**EXTRACT:**
==========
Many of the services women could draw on had their funding cut by the Abbott/Turnbull/Morrison governments. Like the Howard government, the recently-departed Coalition not only saw single mothers as an area of cost-cutting, but also had misogynistic and backward religious motives behind their actions – “love, honour and obey you and serve” your husband and “until death do us part” (bride’s vows).

Capitalism has historically treated women as men’s chattels and men as the breadwinner. In 1912 women’s minimum wage was set at fifty-four per cent of a male’s wage. Since then, there have been great leaps forward through the struggles of the women’s movement and the trade unions but equal pay for work of equal value continues to be elusive.


“Domestic violence can be physically brutal or more hidden in its various non-physical forms. It is usually inflicted on someone the perpetrator claims to love. The violence is essentially about exerting power over and controlling the victim. It is not gender-specified, but the overwhelming majority of perpetrators are men, and their victims are women,” (Guardian, Workers’ Weekly, #1952, “Domestic violence and its systemic perpetration”)
==========
**INPUT DATA:**
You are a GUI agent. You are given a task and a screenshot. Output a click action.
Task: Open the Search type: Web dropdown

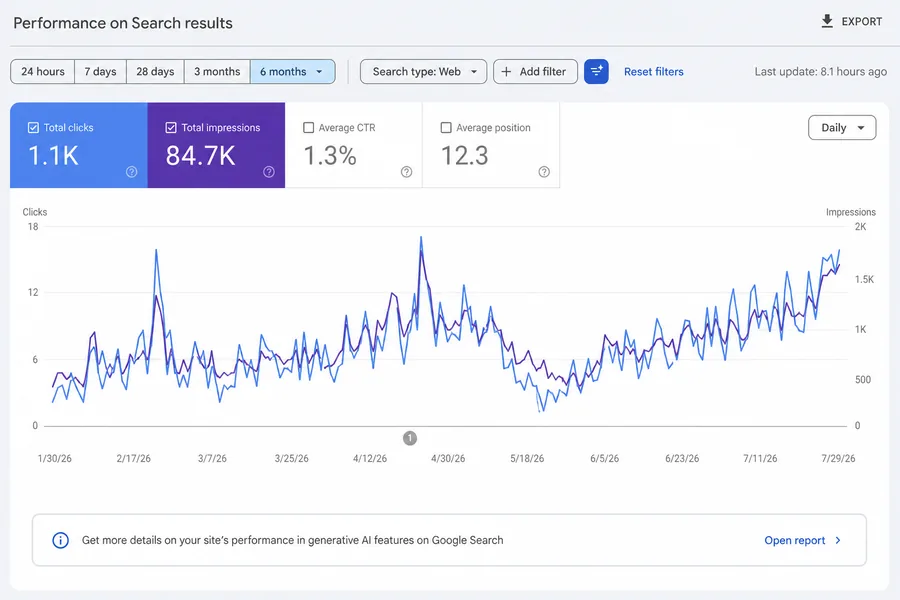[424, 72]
==========
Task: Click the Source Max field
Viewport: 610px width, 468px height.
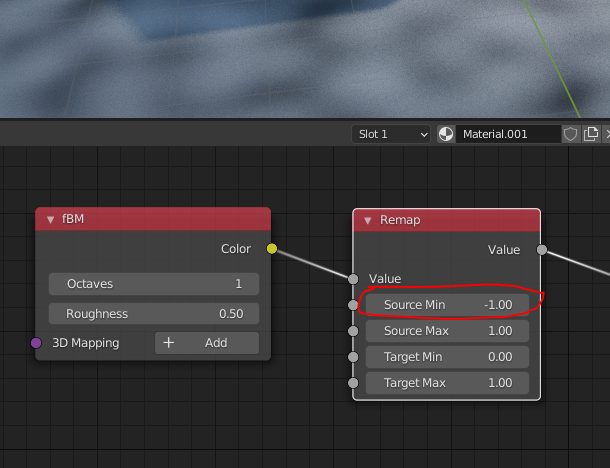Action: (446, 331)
==========
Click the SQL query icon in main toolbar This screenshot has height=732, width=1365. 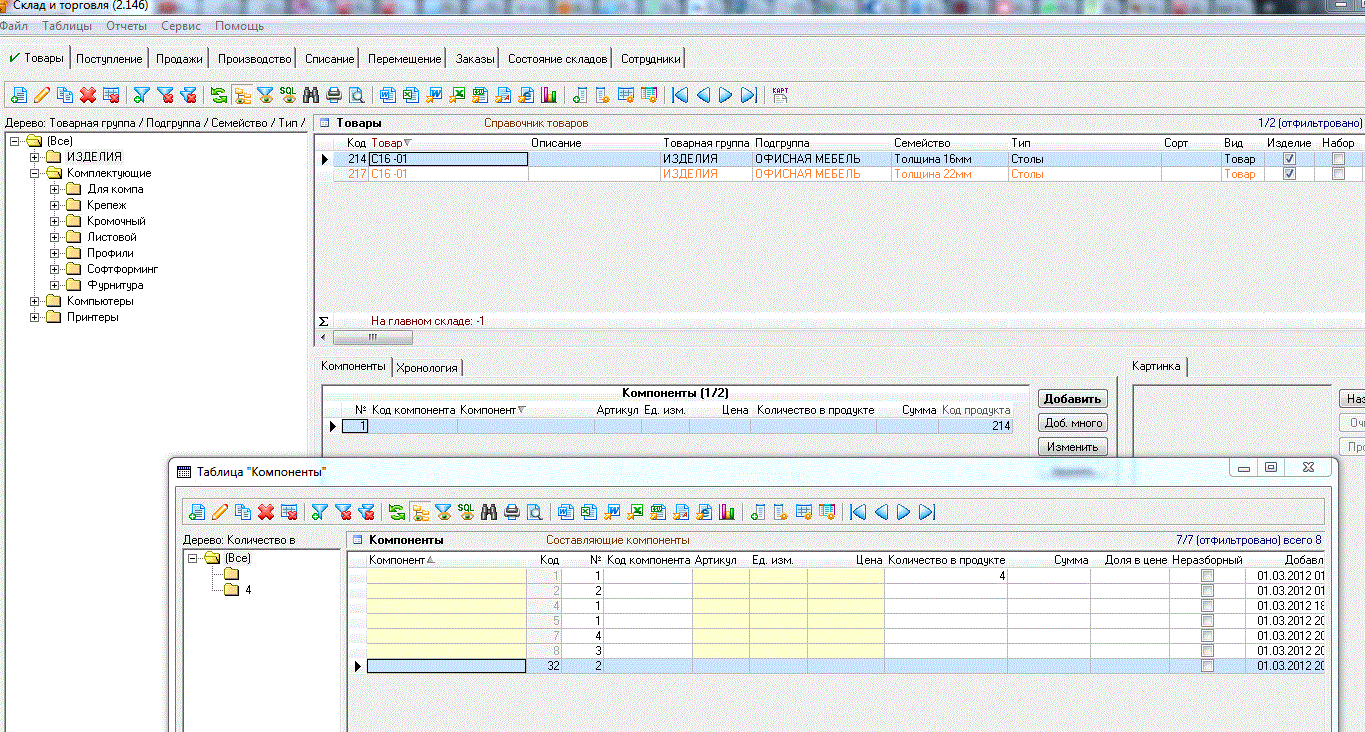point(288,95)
==========
**REQUIRED ACTION:**
Please answer these from the extract on women and domestic violence:
(a) Which governments cut funding to many of the services women could draw on?
(b) In 1912, women's minimum wage was set at what share of a male's wage?
(c) According to the quoted passage, what is domestic violence essentially about?

**WRITTEN REPLY:**
(a) The Abbott/Turnbull/Morrison governments.
(b) Fifty-four per cent.
(c) Exerting power over and controlling the victim.